Retype all of the data without changing a single word.

# # # # # # #

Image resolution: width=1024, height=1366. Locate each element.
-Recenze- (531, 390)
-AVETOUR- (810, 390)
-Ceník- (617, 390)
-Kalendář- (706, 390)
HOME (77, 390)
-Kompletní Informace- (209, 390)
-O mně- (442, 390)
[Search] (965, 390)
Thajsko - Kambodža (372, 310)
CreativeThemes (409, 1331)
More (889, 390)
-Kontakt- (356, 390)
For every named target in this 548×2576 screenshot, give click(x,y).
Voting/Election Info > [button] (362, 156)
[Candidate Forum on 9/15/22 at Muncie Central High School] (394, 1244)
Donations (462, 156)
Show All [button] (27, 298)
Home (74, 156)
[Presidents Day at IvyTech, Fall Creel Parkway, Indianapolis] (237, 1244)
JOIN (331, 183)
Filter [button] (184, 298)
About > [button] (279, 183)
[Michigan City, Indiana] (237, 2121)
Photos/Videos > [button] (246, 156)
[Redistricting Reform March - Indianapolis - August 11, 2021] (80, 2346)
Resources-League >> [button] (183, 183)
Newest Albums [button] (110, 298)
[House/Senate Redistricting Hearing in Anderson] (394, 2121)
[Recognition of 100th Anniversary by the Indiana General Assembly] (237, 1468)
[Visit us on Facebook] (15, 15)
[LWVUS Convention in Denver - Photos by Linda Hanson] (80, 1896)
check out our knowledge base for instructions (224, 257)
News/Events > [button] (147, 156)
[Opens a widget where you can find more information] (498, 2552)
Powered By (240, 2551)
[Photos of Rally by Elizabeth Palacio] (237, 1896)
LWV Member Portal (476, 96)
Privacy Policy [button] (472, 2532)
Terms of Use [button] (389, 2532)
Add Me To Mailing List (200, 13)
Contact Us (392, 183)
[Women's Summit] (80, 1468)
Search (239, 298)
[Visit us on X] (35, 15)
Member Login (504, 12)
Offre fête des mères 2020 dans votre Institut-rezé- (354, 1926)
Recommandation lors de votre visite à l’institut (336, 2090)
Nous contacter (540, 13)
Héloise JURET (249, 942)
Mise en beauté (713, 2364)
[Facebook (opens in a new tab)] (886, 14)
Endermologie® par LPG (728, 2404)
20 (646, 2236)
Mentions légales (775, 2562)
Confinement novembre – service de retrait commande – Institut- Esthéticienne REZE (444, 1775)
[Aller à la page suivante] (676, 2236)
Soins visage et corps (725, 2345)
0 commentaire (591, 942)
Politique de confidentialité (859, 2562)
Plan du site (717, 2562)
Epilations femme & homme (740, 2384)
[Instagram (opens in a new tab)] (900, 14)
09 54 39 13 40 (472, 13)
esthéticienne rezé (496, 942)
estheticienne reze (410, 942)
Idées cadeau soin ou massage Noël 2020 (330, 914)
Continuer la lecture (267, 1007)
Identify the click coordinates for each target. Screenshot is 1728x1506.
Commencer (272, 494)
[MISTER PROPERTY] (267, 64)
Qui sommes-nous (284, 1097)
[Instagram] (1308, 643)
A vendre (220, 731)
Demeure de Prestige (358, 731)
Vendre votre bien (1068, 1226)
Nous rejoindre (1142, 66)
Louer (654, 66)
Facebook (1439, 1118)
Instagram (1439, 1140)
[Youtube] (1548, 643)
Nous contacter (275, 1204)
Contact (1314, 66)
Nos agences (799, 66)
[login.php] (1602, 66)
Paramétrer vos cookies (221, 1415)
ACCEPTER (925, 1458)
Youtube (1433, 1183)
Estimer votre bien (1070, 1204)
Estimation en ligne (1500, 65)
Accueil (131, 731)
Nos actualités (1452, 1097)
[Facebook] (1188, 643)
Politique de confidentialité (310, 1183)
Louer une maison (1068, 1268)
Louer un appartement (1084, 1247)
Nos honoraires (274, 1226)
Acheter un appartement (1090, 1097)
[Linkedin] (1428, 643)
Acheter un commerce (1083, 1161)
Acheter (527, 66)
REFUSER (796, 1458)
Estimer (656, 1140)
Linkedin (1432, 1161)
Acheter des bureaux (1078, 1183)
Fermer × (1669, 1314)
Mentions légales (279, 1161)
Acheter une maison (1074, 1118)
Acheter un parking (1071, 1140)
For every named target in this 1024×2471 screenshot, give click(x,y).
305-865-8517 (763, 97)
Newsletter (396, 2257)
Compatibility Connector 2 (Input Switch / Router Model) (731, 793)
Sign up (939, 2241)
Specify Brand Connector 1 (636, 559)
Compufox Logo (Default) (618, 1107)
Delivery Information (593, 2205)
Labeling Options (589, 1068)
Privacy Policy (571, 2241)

# # # # # # #

Expected answer ::
Image resolution: width=1024, height=1366. Locate each element.
-Recenze- (531, 390)
-AVETOUR- (810, 390)
-Ceník- (617, 390)
-Kalendář- (706, 390)
HOME (77, 390)
-Kompletní Informace- (209, 390)
-O mně- (442, 390)
[Search] (965, 390)
Thajsko - Kambodža (372, 310)
CreativeThemes (409, 1331)
More (889, 390)
-Kontakt- (356, 390)
For every named target in this 548×2576 screenshot, give click(x,y).
Voting/Election Info > [button] (362, 156)
[Candidate Forum on 9/15/22 at Muncie Central High School] (394, 1244)
Donations (462, 156)
Show All [button] (27, 298)
Home (74, 156)
[Presidents Day at IvyTech, Fall Creel Parkway, Indianapolis] (237, 1244)
JOIN (331, 183)
Filter [button] (184, 298)
About > [button] (279, 183)
[Michigan City, Indiana] (237, 2121)
Photos/Videos > [button] (246, 156)
[Redistricting Reform March - Indianapolis - August 11, 2021] (80, 2346)
Resources-League >> [button] (183, 183)
Newest Albums [button] (110, 298)
[House/Senate Redistricting Hearing in Anderson] (394, 2121)
[Recognition of 100th Anniversary by the Indiana General Assembly] (237, 1468)
[Visit us on Facebook] (15, 15)
[LWVUS Convention in Denver - Photos by Linda Hanson] (80, 1896)
check out our knowledge base for instructions (224, 257)
News/Events > [button] (147, 156)
[Opens a widget where you can find more information] (498, 2552)
Powered By (240, 2551)
[Photos of Rally by Elizabeth Palacio] (237, 1896)
LWV Member Portal (476, 96)
Privacy Policy [button] (472, 2532)
Terms of Use [button] (389, 2532)
Add Me To Mailing List (200, 13)
Contact Us (392, 183)
[Women's Summit] (80, 1468)
Search (239, 298)
[Visit us on X] (35, 15)
Member Login (504, 12)
Offre fête des mères 2020 dans votre Institut-rezé- (354, 1926)
Recommandation lors de votre visite à l’institut (336, 2090)
Nous contacter (540, 13)
Héloise JURET (249, 942)
Mise en beauté (713, 2364)
[Facebook (opens in a new tab)] (886, 14)
Endermologie® par LPG (728, 2404)
20 (646, 2236)
Mentions légales (775, 2562)
Confinement novembre – service de retrait commande – Institut- Esthéticienne REZE (444, 1775)
[Aller à la page suivante] (676, 2236)
Soins visage et corps (725, 2345)
0 commentaire (591, 942)
Politique de confidentialité (859, 2562)
Plan du site (717, 2562)
Epilations femme & homme (740, 2384)
[Instagram (opens in a new tab)] (900, 14)
09 54 39 13 40 (472, 13)
esthéticienne rezé (496, 942)
estheticienne reze (410, 942)
Idées cadeau soin ou massage Noël 2020 (330, 914)
Continuer la lecture (267, 1007)
Identify the click coordinates for each target. Screenshot is 1728x1506.
Commencer (272, 494)
[MISTER PROPERTY] (267, 64)
Qui sommes-nous (284, 1097)
[Instagram] (1308, 643)
A vendre (220, 731)
Demeure de Prestige (358, 731)
Vendre votre bien (1068, 1226)
Nous rejoindre (1142, 66)
Louer (654, 66)
Facebook (1439, 1118)
Instagram (1439, 1140)
[Youtube] (1548, 643)
Nous contacter (275, 1204)
Contact (1314, 66)
Nos agences (799, 66)
[login.php] (1602, 66)
Paramétrer vos cookies (221, 1415)
ACCEPTER (925, 1458)
Youtube (1433, 1183)
Estimer votre bien (1070, 1204)
Estimation en ligne (1500, 65)
Accueil (131, 731)
Nos actualités (1452, 1097)
[Facebook] (1188, 643)
Politique de confidentialité (310, 1183)
Louer une maison (1068, 1268)
Louer un appartement (1084, 1247)
Nos honoraires (274, 1226)
Acheter un appartement (1090, 1097)
[Linkedin] (1428, 643)
Acheter un commerce (1083, 1161)
Acheter (527, 66)
REFUSER (796, 1458)
Estimer (656, 1140)
Linkedin (1432, 1161)
Acheter des bureaux (1078, 1183)
Fermer × (1669, 1314)
Mentions légales (279, 1161)
Acheter une maison (1074, 1118)
Acheter un parking (1071, 1140)
For every named target in this 1024×2471 screenshot, give click(x,y).
305-865-8517 (763, 97)
Newsletter (396, 2257)
Compatibility Connector 2 (Input Switch / Router Model) (731, 793)
Sign up (939, 2241)
Specify Brand Connector 1 (636, 559)
Compufox Logo (Default) (618, 1107)
Delivery Information (593, 2205)
Labeling Options (589, 1068)
Privacy Policy (571, 2241)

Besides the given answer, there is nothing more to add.